A fruit grower in California, after the Chinamen were excluded, sent to South America for 500 monkeys. He trained them to pick the fruit, and for fear they would eat the fruit he muzzled them. Your employers do not have to go to the expense of muzzling you-you are already muzzled.
Mother Jones then began an exhaustive description of the conditions which prevailed in Colorado during the recent labor troubles there, and she said:
Yes, I was in Colorado. I was there seven months and I would be there yet if the military had not put me out in the night.
She said that a blacker conspiracy was never put up than there was against the people of that state.

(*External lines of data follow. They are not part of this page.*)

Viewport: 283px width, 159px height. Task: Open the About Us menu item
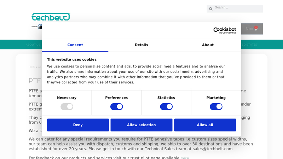click(33, 45)
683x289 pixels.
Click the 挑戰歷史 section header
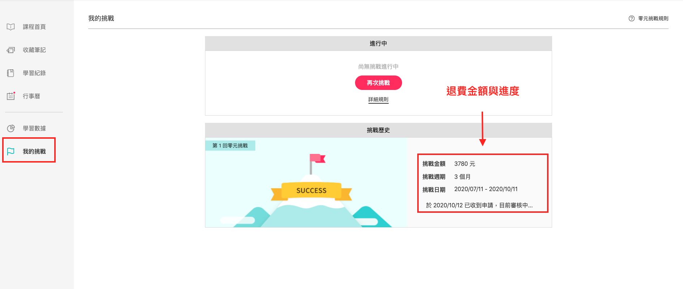(x=378, y=130)
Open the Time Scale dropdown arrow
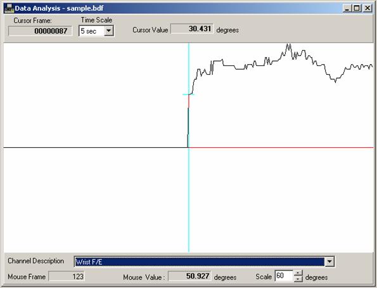 [x=109, y=31]
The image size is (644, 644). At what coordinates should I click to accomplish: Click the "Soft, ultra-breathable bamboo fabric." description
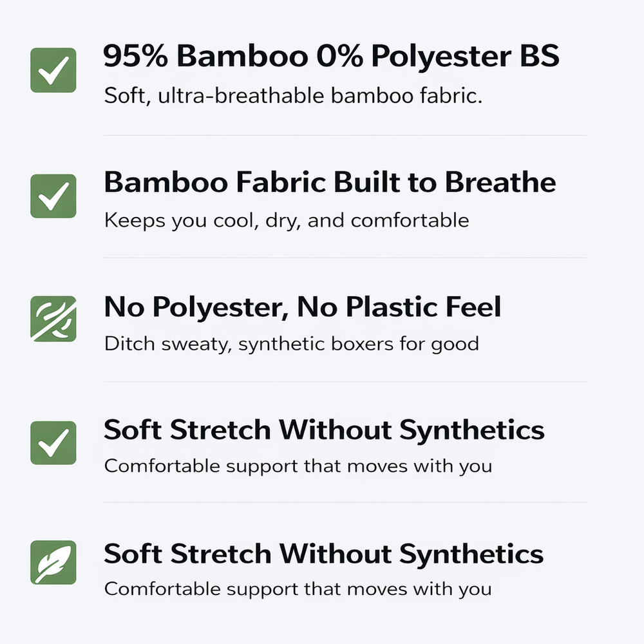tap(293, 97)
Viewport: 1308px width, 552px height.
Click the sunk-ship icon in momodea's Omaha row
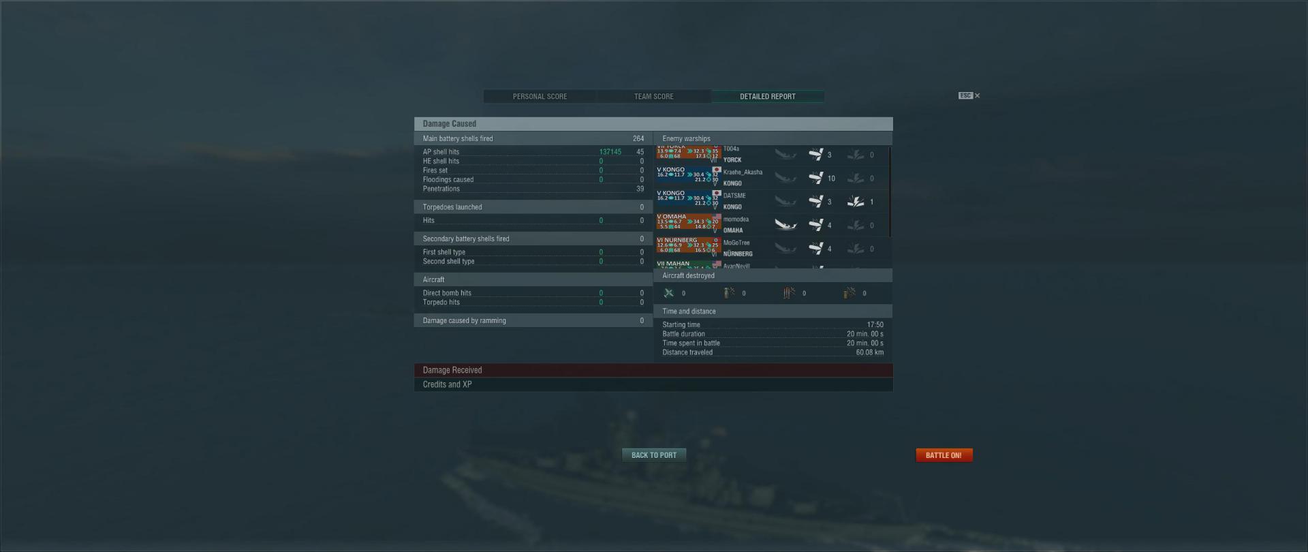pyautogui.click(x=785, y=225)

I am not afraid of the pen, the sword or the scaffold. I will tell the truth about it everywhere I please.
She reviewed the action which brought about the troubles and paid a tribute to the Western Federation of Miners. She said the people who were sent out of Colorado were inhumanely treated and had to drink out of the place where horses did; that they were placed in cars and unloaded after a long ride miles from any place of shelter, and that they had no food in all the journey.

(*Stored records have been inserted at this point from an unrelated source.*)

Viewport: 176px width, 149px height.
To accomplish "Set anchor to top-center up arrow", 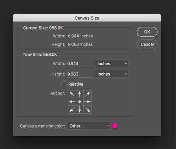I will pos(80,94).
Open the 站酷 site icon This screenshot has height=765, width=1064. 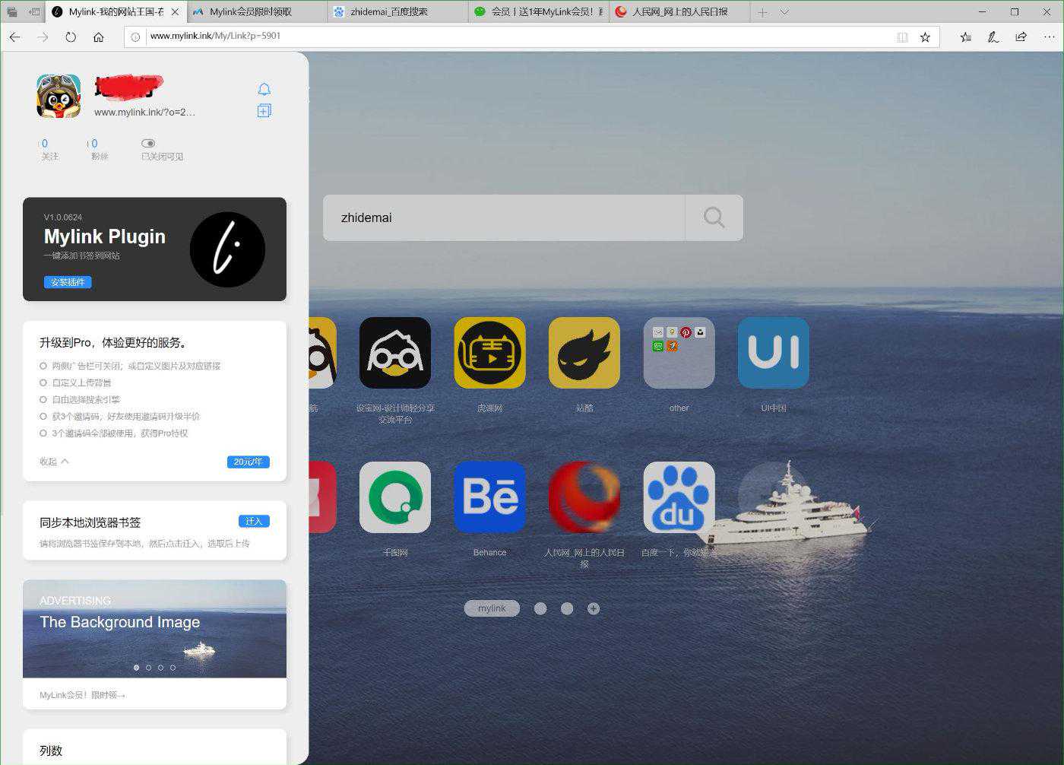point(584,353)
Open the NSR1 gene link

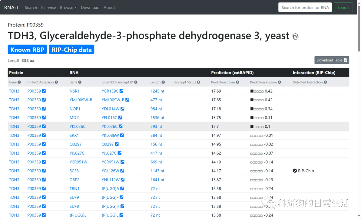pyautogui.click(x=75, y=91)
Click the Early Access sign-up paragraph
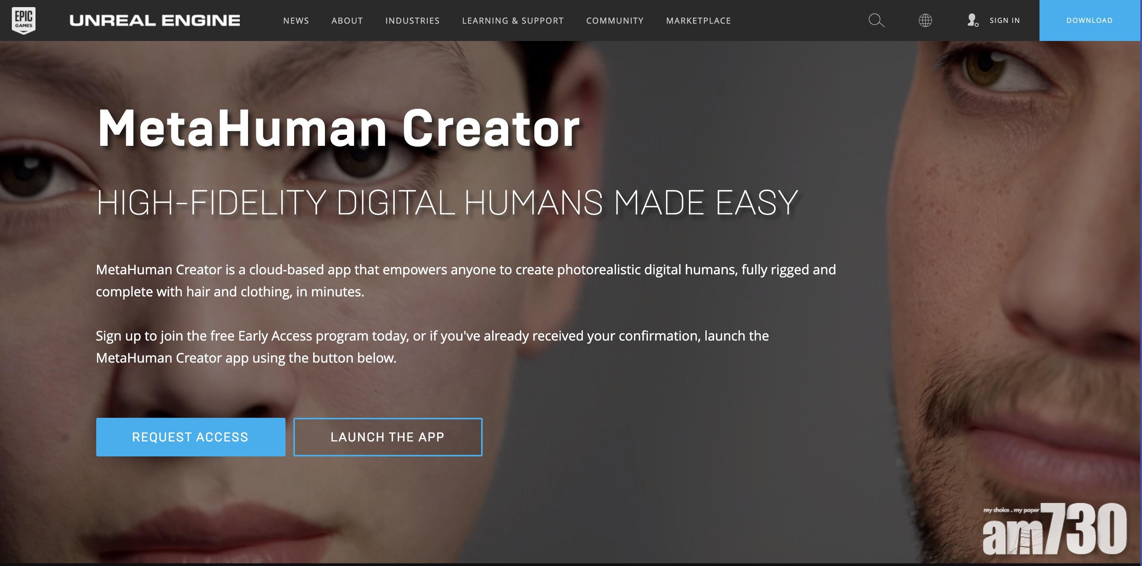Viewport: 1142px width, 566px height. click(432, 347)
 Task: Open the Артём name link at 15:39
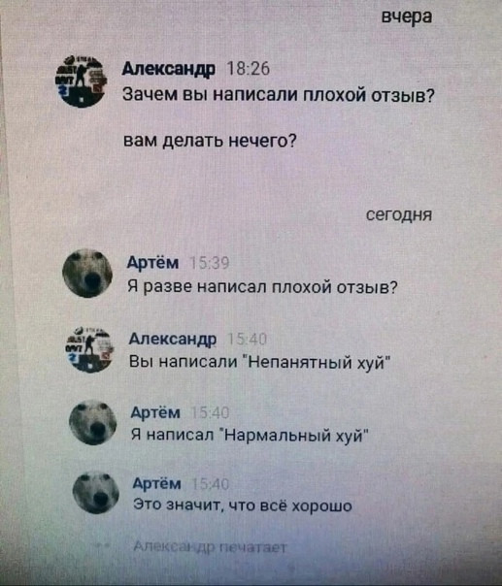[153, 263]
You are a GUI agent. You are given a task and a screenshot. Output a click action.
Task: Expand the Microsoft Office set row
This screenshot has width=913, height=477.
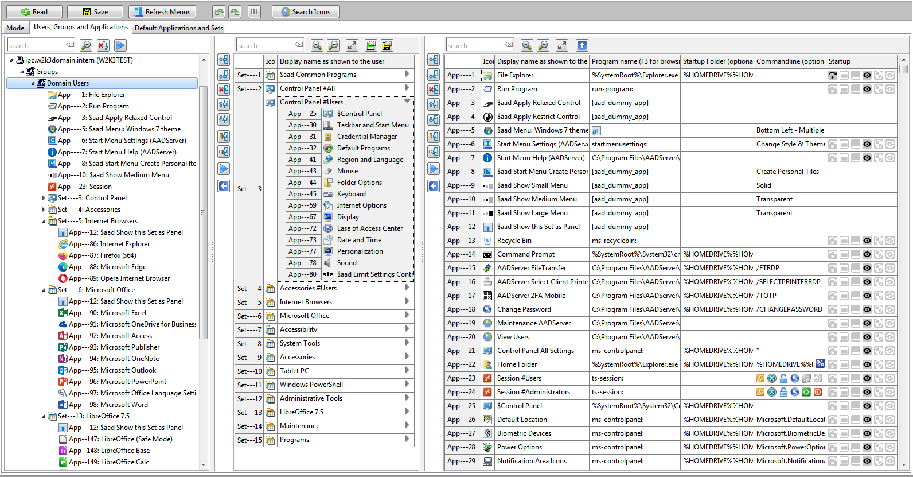pos(407,315)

She appealed to the women to bring up their children in the right way. Then she spoke of the troubles with the miners of West Virginia.
These men were peaceful. They worked in the mines in the mountains and lived in shacks. A marshal came there to arrest them. The people said they had not violated the law and resisted arrest. The next night a United States deputy and a large number of men stole softly up the mountain side and murdered those men while they slept. I am not speaking from what I have read in books; I was there. I took their bleeding heads in my lap and I kissed their dead lips. They are my brothers and sisters. they were murdered for human greed and that is all.
Mother Jones spoke tenderly of the workingman who takes a drink. She said that it is a good thing that he can forget his misery for a few minutes. "It's a wonder that we are not all drunk all the time," she exclaimed. She said she had worked among drunken men for years. She ridiculed the idea of sending missionaries to foreign lands, saying that there is plenty of such work needed here at home.
She closed with an appeal to the men to organize.
Boys, get together and organize. It will make business better for your city. It will end the troubles. It will end the strikes. Down in Illinois they used to have strikes right along, but since the men organized they get together with the mine operators and talk over the matter and arrive at a decision as to their best interests. They never have any trouble there.
[Paragraph breaks and photographs added.]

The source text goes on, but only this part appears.